◆ **RECORD SET**
----
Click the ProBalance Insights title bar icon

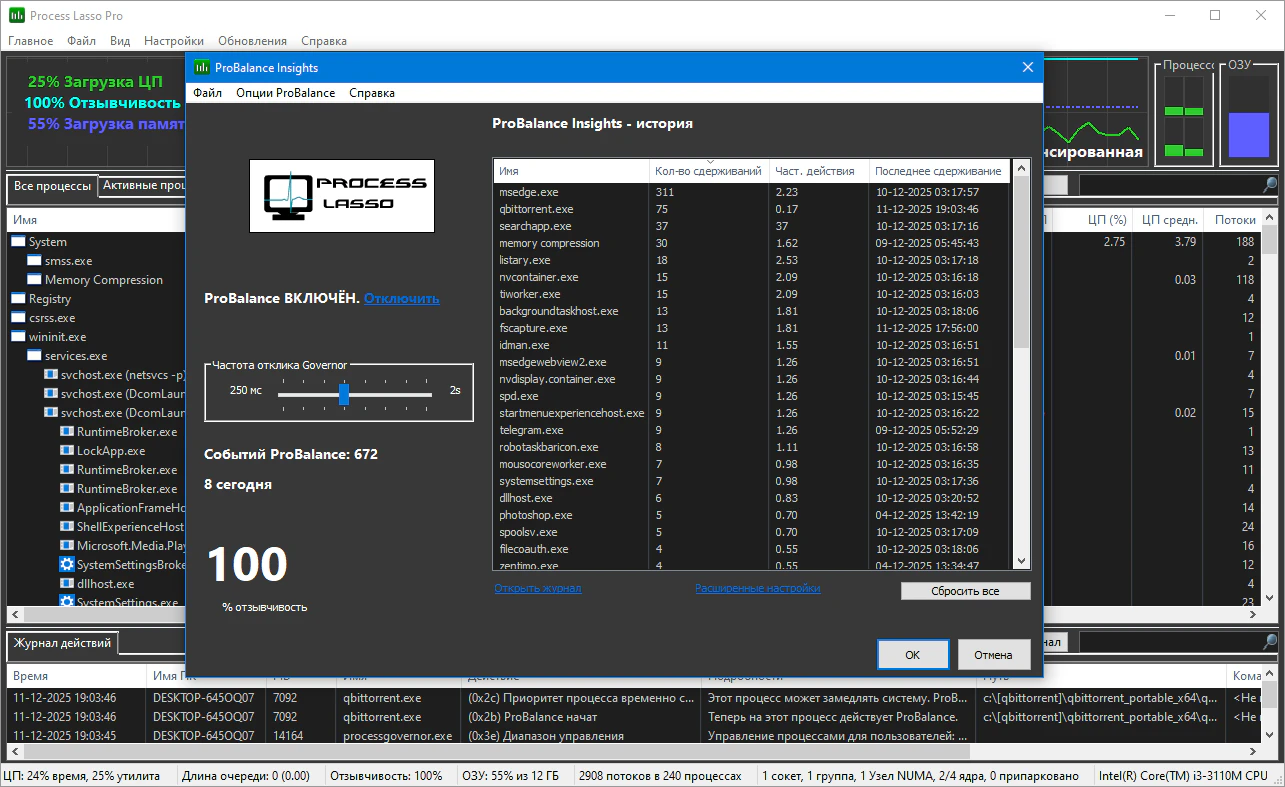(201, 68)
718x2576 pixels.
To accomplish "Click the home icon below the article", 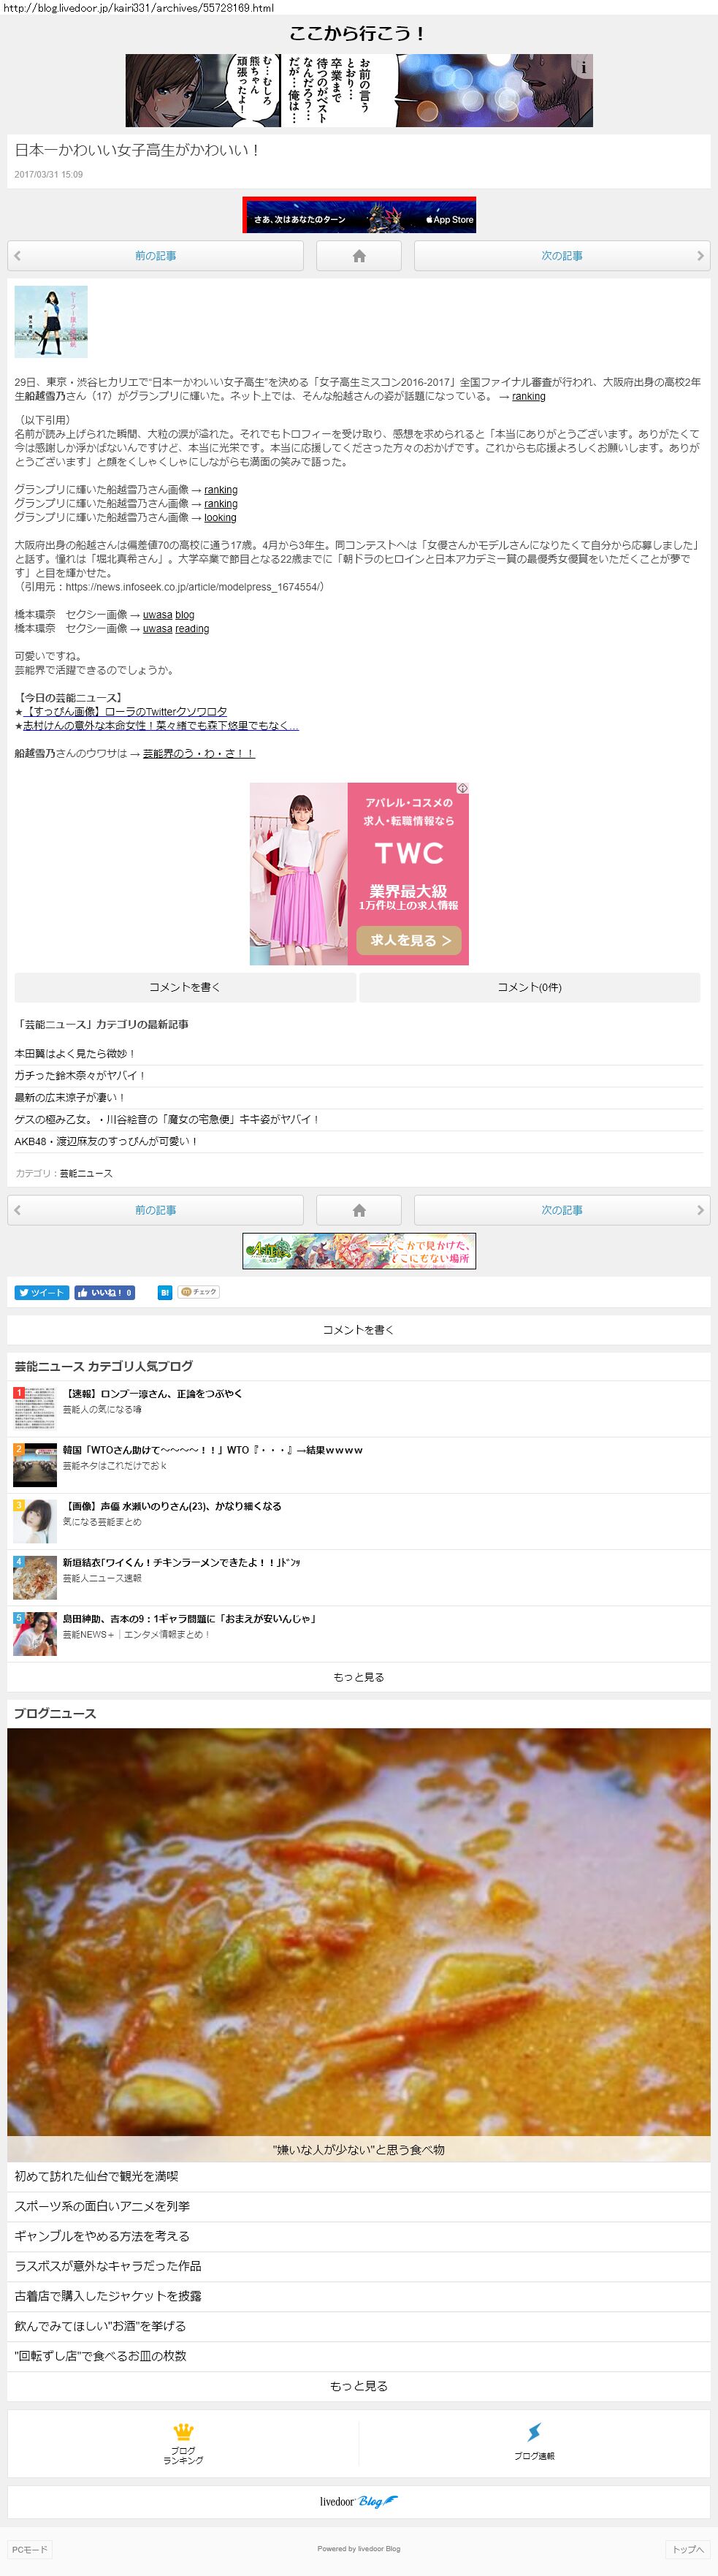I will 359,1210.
----
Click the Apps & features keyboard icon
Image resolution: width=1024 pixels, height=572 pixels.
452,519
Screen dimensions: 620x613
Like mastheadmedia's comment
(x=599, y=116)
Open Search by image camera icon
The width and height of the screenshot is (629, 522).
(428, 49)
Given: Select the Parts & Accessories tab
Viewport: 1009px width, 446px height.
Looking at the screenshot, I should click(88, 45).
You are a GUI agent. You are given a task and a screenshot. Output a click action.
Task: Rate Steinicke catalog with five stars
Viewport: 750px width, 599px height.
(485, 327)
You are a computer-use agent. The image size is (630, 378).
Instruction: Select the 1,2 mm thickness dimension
----
◆ **WHAT YOU ARE ASKED TO DO**
Out of the preceding entries, pull each line that contains the word "Select".

◆ **PROBLEM SOLUTION**
Given: Select the Parts & Accessories tab
Instruction: Select the 1,2 mm thickness dimension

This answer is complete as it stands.